Porém, nem só no silêncio se esconde a dor. Tantas vezes a cantamos. Amália cantou e deu, vezes sem conta, de beber à dor. Tantos nos falam da mesma em outras línguas, dolor, pain, douleur, schmerz… e em todos reconhecemos e sabemos o exato significado dela, porque todos nós, em alguma altura já a sentimos.

Há diferentes tipologias de dores. Umas, como as do parto, ao mesmo tempo são sinónimo de felicidade sendo em si atrozes. Outras são tão ferozes como a partida de um filho, de uma mãe, de um pai, de um irmão ou irmã, de familiar, de amigos…essas dores nunca se curam. O tempo passa e ficam adormecidas debaixo da pele e no nosso olhar. Espreitam sempre, na forma de lágrimas e aperto na garganta e no peito quando nas palavras ou na nossa mente os recordamos. A pele estremece e a memória reaviva a dor. A ausência é dor forte.

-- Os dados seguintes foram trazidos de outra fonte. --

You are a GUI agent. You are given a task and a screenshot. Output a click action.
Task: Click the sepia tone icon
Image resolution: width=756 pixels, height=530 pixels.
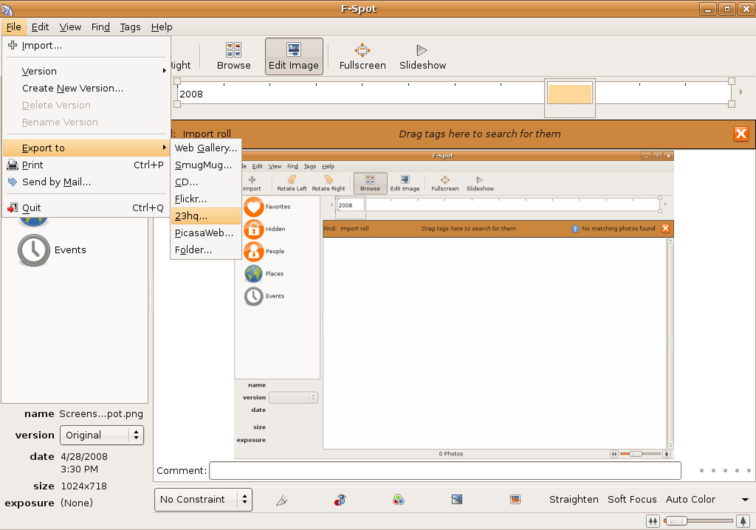click(x=515, y=499)
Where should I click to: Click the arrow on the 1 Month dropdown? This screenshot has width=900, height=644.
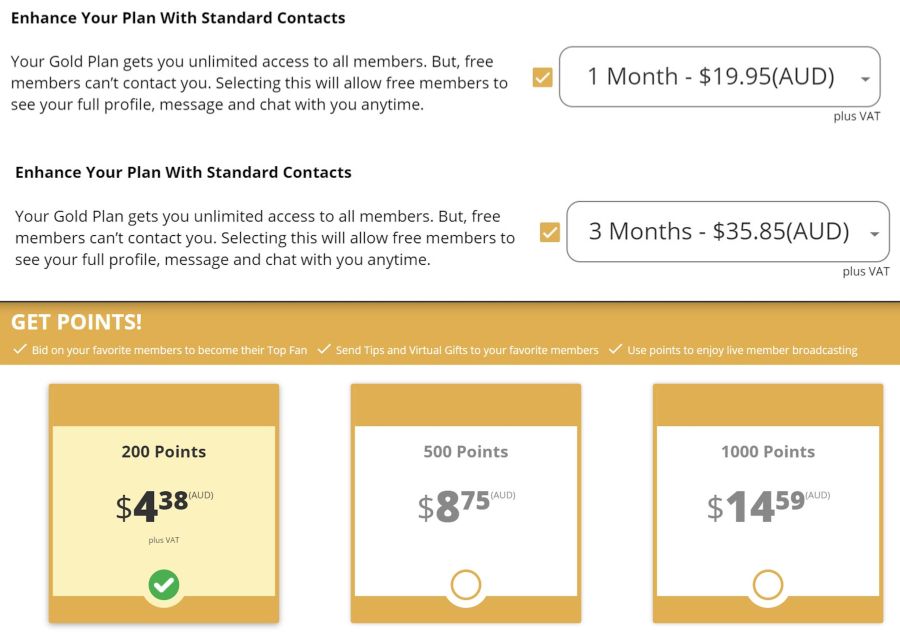point(866,79)
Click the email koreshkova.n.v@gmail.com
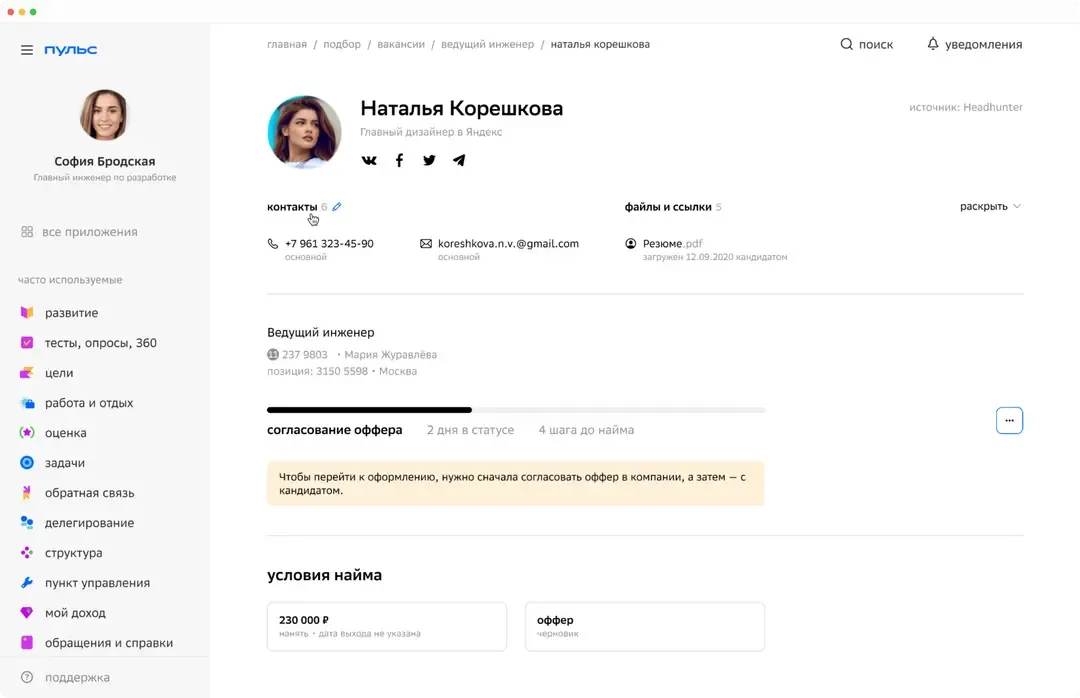Image resolution: width=1080 pixels, height=698 pixels. click(508, 243)
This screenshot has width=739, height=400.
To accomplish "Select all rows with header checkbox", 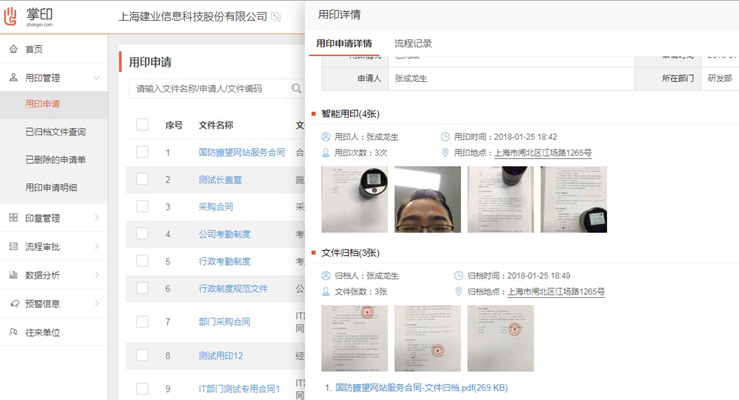I will (142, 125).
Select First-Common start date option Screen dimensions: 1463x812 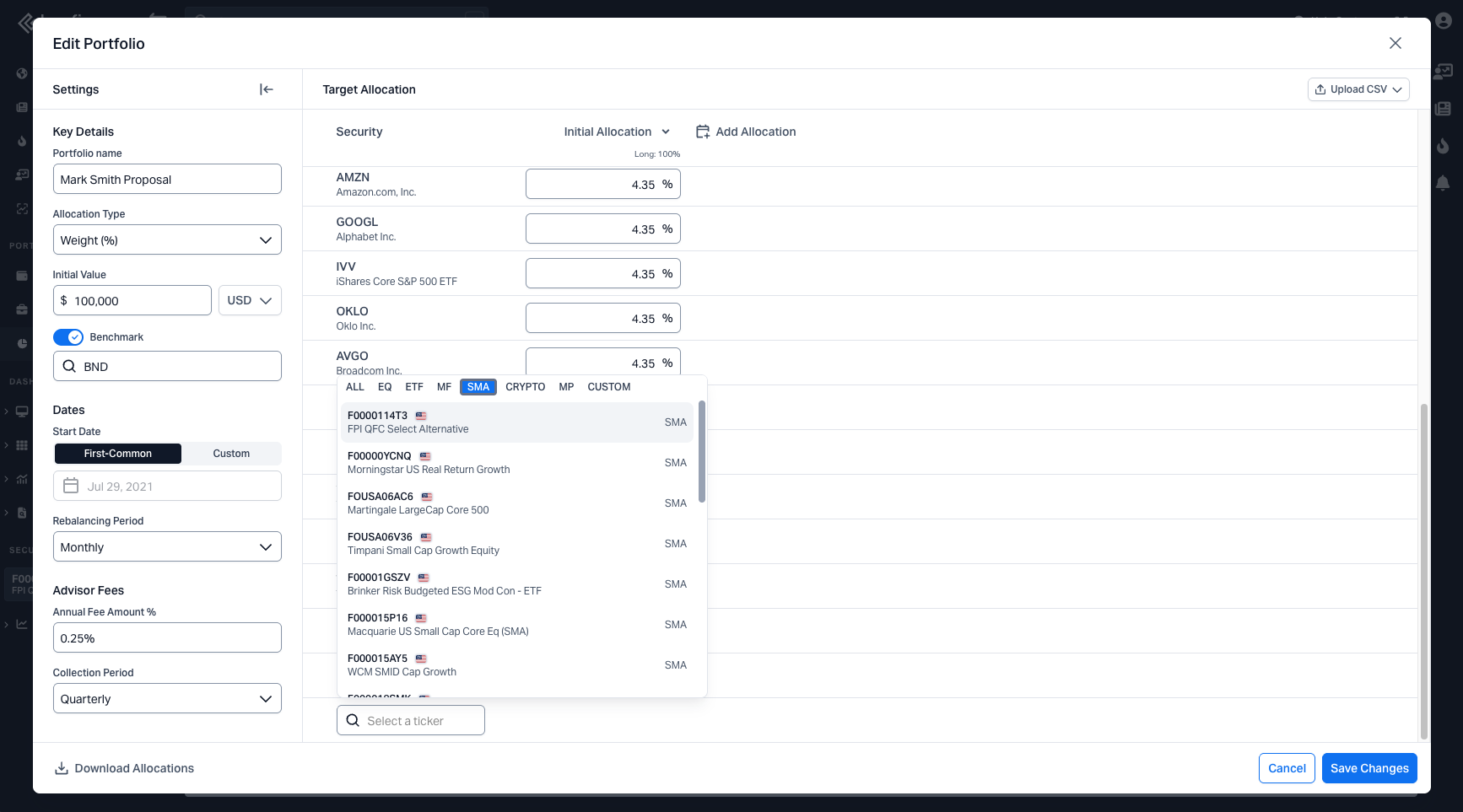click(118, 454)
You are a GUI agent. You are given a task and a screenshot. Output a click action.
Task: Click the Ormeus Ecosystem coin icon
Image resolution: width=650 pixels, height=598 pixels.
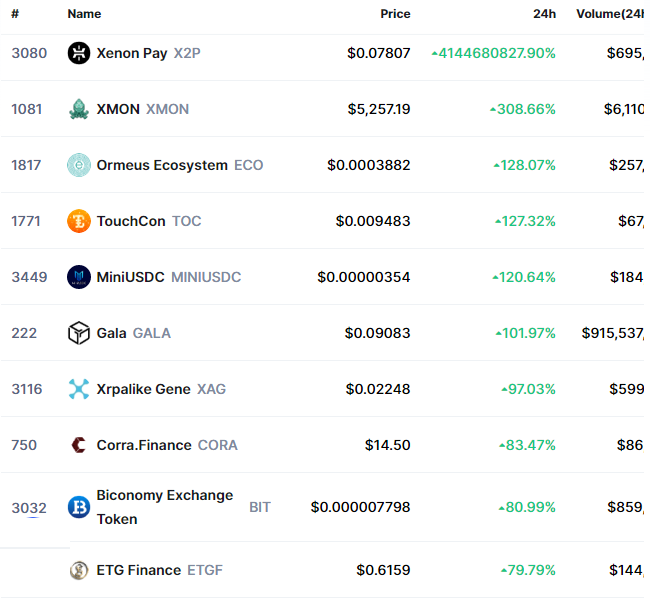(x=79, y=165)
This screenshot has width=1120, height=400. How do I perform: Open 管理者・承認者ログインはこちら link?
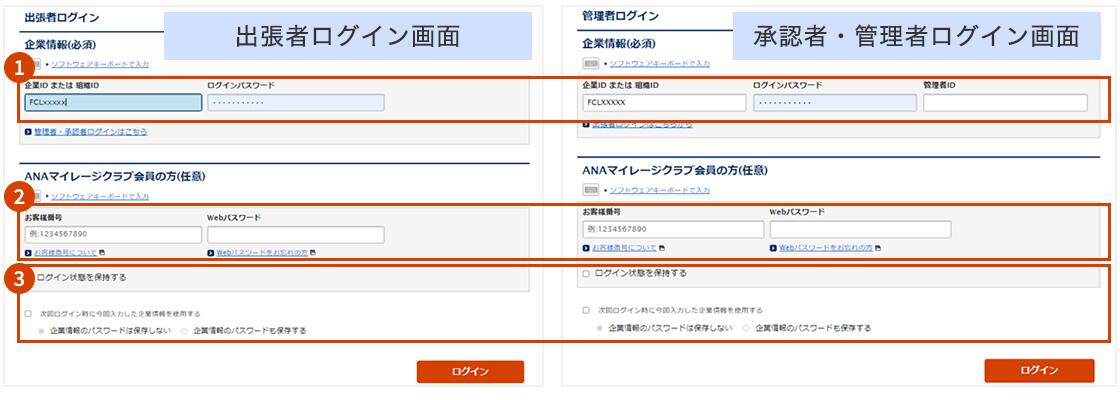90,131
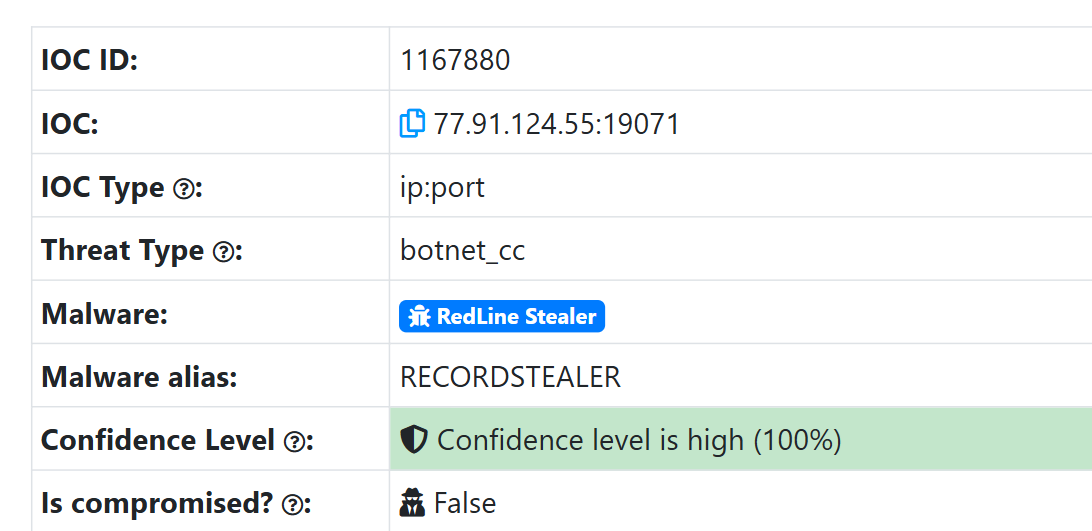Click the help icon beside Is compromised
Viewport: 1092px width, 531px height.
[x=292, y=504]
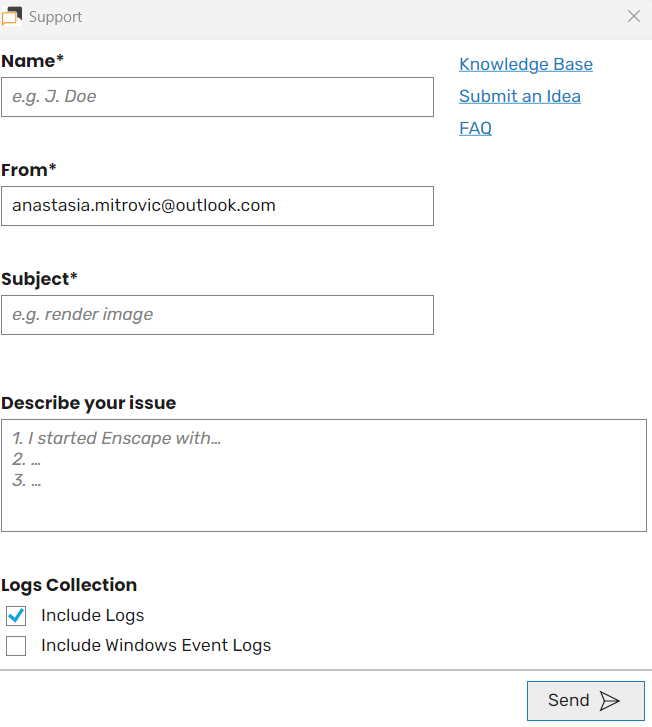
Task: Click the "Name*" field label
Action: [32, 61]
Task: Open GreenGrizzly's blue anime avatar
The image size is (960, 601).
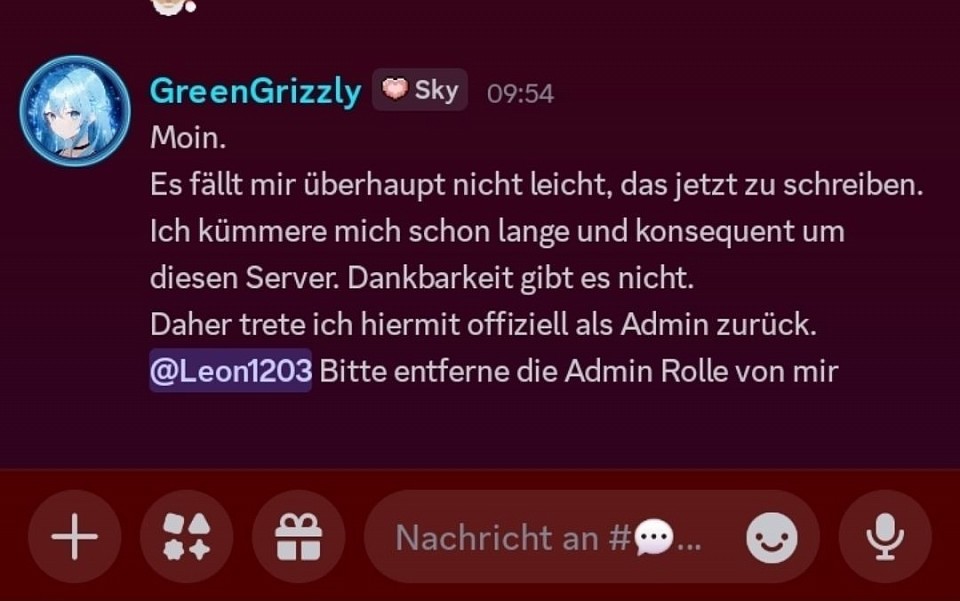Action: (x=75, y=111)
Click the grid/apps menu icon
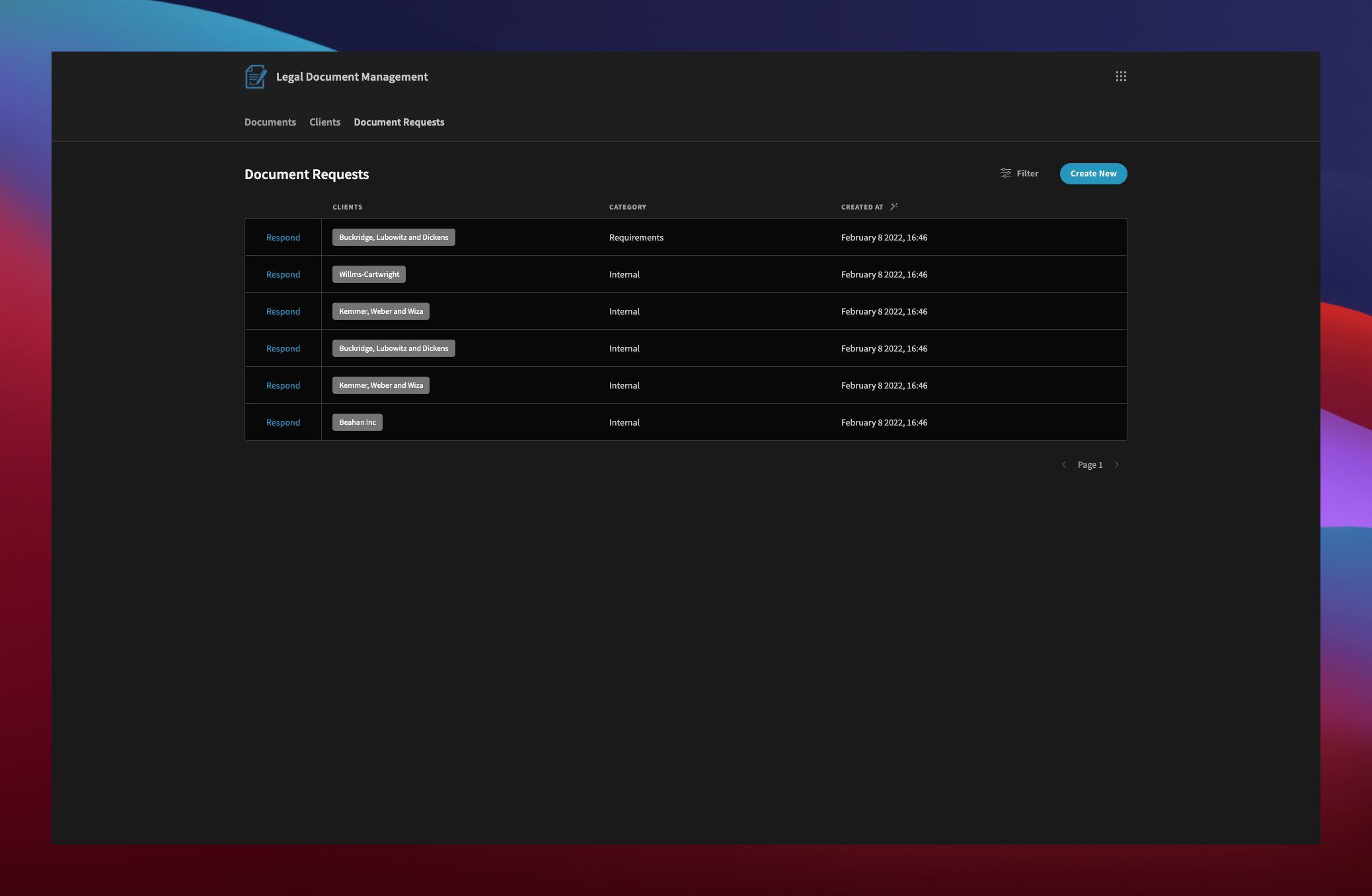Image resolution: width=1372 pixels, height=896 pixels. (1121, 75)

Mas dor é também um sufixo. Nem só estas três letras se resumem a aspetos negativos. Elas são também sufixos que se aliam a outras palavras e lhes dão um encanto especial. Vejamos alguém que encanta e juntemos-lhe o sufixo -dor.

Passamos a ter um encantador, como temos um lavrador, um pescador, um mercador e até mesmo um senador. Há também aqueles que muito falam e são faladores e os que muito trabalham e são trabalhadores.

A dor é o início, é só e é o fim. E na ideia que temos dela, principalmente quando está sozinha ou junto connosco, passamos a ser um só que não se desagrega, apesar da nossa luta para a expulsar. Uma vezes conseguimos, outras vezes não sucedemos, mas o que importa é não parar de tentar.